Given problem
Duplicate each of the following records line for line, with no changes.

>> START Record set

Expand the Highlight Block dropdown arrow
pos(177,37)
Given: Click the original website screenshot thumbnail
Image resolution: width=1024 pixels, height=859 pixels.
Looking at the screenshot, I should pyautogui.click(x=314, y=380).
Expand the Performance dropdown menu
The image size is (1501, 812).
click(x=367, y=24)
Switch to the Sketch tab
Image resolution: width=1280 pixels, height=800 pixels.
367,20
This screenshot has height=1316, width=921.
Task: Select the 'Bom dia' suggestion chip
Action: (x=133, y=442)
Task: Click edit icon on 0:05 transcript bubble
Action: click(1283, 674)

>> END Record set

Output of the exercise
Expand the Highlight Block dropdown arrow
pos(177,37)
Given: Click the original website screenshot thumbnail
Image resolution: width=1024 pixels, height=859 pixels.
Looking at the screenshot, I should pyautogui.click(x=314, y=380).
Expand the Performance dropdown menu
The image size is (1501, 812).
click(x=367, y=24)
Switch to the Sketch tab
Image resolution: width=1280 pixels, height=800 pixels.
367,20
This screenshot has height=1316, width=921.
Task: Select the 'Bom dia' suggestion chip
Action: (x=133, y=442)
Task: Click edit icon on 0:05 transcript bubble
Action: click(1283, 674)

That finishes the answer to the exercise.